Why I don't like story-point-driven estimates
October 17, 2020
Software engineering estimates are ridiculously hard.
Let's face it, when a developer tells you on Monday that:
Oh yeah, I'm finishing that feature, it'll be merged to
you can translate that to:
There's a non-zero chance that it'll be pushed to code review this week.
Bear in mind that it's not because developers are slacking at work (even though the more senior you are, the more time you spend on Slack, but that's a discussion for another time).
There are multiple reasons why this happens - unforeseen requirements popping up in the middle of a sprint, tests that take a little longer to write due to legacy code, a tricky manual testing flow, deployment issues, just to name a few.

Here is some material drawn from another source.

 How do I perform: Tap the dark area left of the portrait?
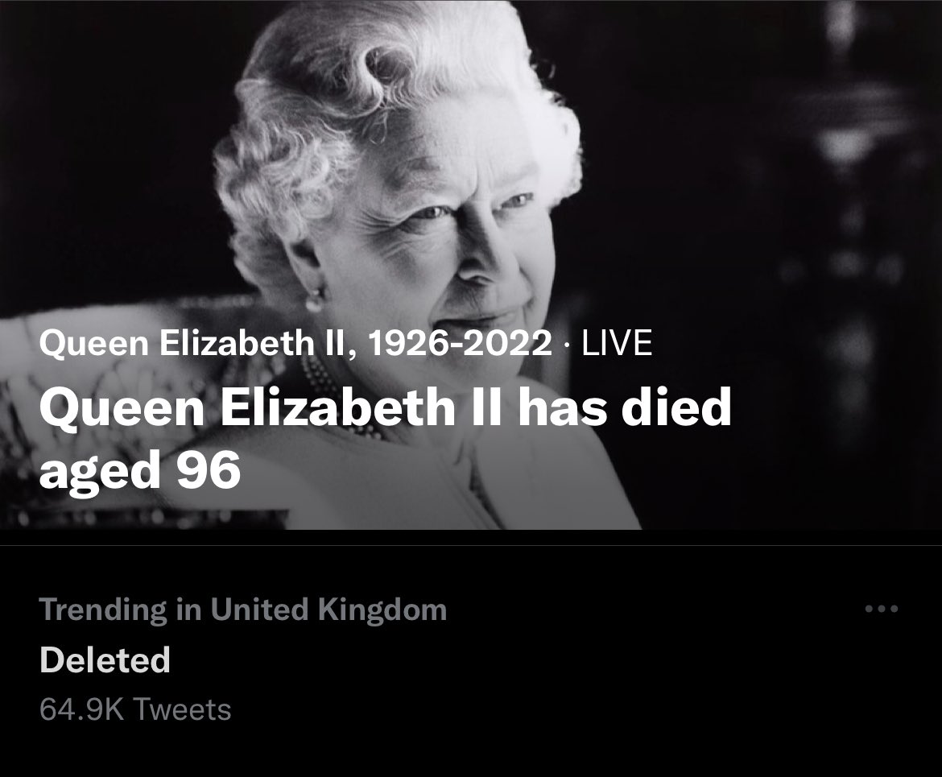click(x=97, y=161)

Unfortunately an ever-changing (or dare I say - agile?) environment is a part of our job. Some people think that's exciting, some folks thrive in managing growing complexity of software, some just want to merge this feature and be done with it.

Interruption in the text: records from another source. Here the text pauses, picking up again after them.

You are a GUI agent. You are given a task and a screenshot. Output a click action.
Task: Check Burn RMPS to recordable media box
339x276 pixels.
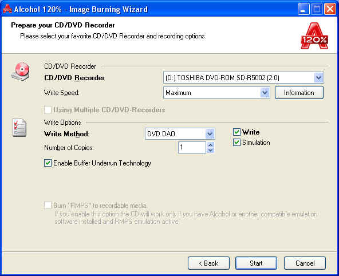[x=48, y=205]
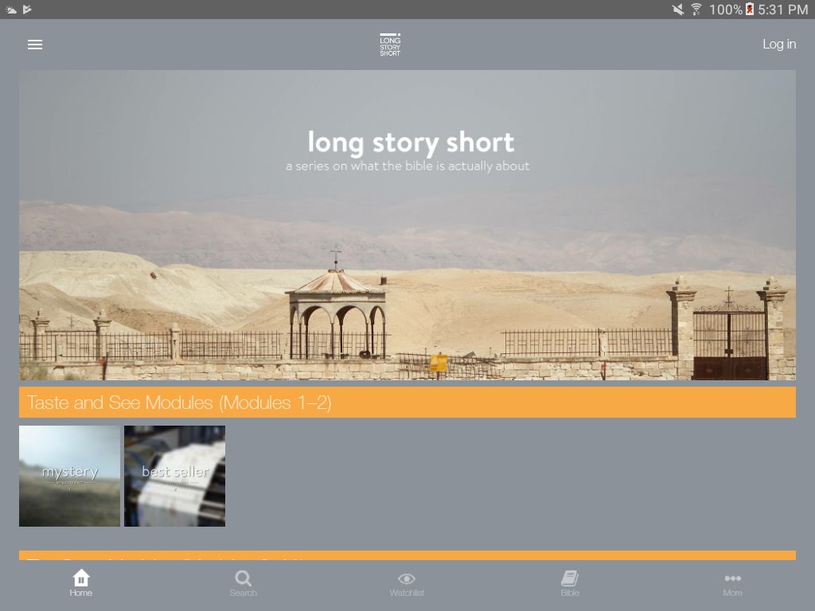This screenshot has width=815, height=611.
Task: Tap the More three-dots icon
Action: click(x=732, y=579)
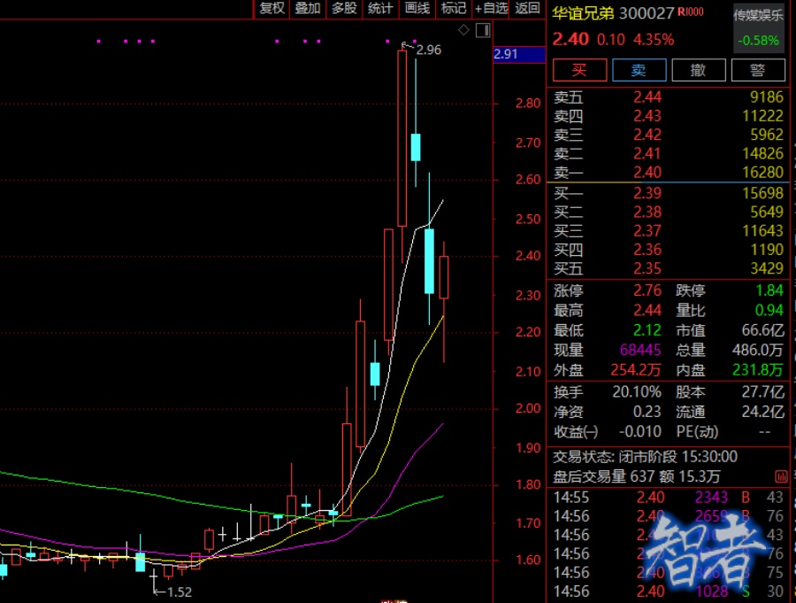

Here's a thing though - other teams, stakeholders, your manager are probably not going to be very happy if every single ticket you're assigned to takes sometime between an hour and 40 months.

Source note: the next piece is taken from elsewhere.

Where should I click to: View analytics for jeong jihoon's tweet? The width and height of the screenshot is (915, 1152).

That's why we're constantly asked to estimate our work, which is the bane of our existence. I'm yet to meet anyone who enjoys estimating their work (although I've noticed that some consider themselves to be very good at estimating other people's work).
The art of estimation
Back in 2013, I had my very first fulltime job as a Junior Software Engineer. At some point I was assigned my first very own large feature to implement and ... estimate.
So, Tomasz - when is it going to be ready?
Here's what I thought:
crap, crap, crap, I have no idea?! Nobody taught me how to estimate, what do I say?! I don't want to appear slow, what if they find out that I'm an imposter?
Here's what I said:
I think it'll be ready in 2 weeks!
7 years later, estimation is still... tricky, to say the least.
In 2015 I was introduced to the concept of story points. Since everyone  uses JIRA, let me quote what Atlassian has to say about story points:
Many agile teams, however, have transitioned to story points. Story points rate the relative effort of work in a Fibonacci-like format: 0, 0.5, 1, 2, 3, 5, 8, 13, 20, 40, 100. It may sound counter-intuitive, but that abstraction is actually helpful because it pushes the team to make tougher decisions around the difficulty of work.
(I wonder what a 100 story points ticket looks like, I have a feeling that webpack is somehow involved)
In essence the idea is to stop for a while before jumping in to implement a feature and think.
How difficult is this?
Is it more difficult to implement than the stuff we did before?
Is it possible to split the ticket into multiple smaller ones?
(I've worked with teams that refused to take anything larger than 8/13 points since it should be split and it works well.)
Asking those questions is a great idea and you should be doing that. The questions are not why I'm writing this post.
Assigning an arbitrary number to JIRA ticket is.
After the team finishes discussing a feature they have to estimate it (usually using something called a planning poker - to make sure that team members are not influencing each other estimates).
If a ticket is small, then the whole team will (usually) gues...estimate it 1/2 story points and they get to continue
The fun part begins when there's a range of estimates. I've personally been involved in (too) many discussions whether X is a 3 or 8 story point ticket. Look, having more opportunities for discussion is not a bad idea, but those conversations would often drag for ages.
I've even personally witnessed engineers implementing the feature being discussed during the meeting.
Perhaps establishing a rule of simply selecting a larger estimate would be a good idea?
The numbers, what do they mean?
Okay, but why am I complaining about assigning (seemingly) harmless numbers to JIRA tickets?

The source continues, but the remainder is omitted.